[What is needed] Look through the material below and count the lines that hold "computer". Give that number by itself.

[Available data]
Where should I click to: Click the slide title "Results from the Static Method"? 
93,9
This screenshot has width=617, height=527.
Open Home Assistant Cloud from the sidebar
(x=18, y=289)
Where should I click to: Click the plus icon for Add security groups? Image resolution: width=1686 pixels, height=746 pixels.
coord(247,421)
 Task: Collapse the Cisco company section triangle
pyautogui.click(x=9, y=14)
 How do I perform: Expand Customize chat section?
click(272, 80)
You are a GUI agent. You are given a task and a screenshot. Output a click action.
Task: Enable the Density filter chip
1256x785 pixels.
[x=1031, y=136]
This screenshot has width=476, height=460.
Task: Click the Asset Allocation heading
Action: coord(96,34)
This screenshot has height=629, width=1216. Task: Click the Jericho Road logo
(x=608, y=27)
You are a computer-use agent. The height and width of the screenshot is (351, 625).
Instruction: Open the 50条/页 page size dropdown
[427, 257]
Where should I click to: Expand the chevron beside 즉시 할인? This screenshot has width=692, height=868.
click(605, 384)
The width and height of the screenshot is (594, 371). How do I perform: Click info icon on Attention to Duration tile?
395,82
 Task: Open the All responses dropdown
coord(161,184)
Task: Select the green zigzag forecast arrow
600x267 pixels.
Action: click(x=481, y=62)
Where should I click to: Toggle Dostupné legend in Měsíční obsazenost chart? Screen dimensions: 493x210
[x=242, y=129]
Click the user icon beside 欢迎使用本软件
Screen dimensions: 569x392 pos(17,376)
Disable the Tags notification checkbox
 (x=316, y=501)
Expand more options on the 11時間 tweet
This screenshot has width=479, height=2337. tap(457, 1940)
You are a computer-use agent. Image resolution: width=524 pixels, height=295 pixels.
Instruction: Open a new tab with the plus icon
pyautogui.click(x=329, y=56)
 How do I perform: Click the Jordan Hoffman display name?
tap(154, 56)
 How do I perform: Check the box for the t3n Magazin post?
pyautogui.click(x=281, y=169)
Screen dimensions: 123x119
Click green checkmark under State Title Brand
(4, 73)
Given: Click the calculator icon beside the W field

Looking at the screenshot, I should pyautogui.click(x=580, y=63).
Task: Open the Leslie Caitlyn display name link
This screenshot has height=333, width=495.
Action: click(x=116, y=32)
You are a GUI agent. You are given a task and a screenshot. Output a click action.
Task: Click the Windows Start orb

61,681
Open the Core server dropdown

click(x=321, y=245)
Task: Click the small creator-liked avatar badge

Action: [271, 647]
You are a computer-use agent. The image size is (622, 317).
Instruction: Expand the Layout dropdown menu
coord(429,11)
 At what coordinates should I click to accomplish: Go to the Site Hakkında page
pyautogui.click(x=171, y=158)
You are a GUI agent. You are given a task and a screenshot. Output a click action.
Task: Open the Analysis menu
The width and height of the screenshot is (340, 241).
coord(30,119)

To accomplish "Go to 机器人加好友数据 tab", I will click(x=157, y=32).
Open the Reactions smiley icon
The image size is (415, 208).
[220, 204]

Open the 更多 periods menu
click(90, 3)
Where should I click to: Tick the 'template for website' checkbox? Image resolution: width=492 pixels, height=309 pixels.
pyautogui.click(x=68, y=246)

[Answer to the exercise] 3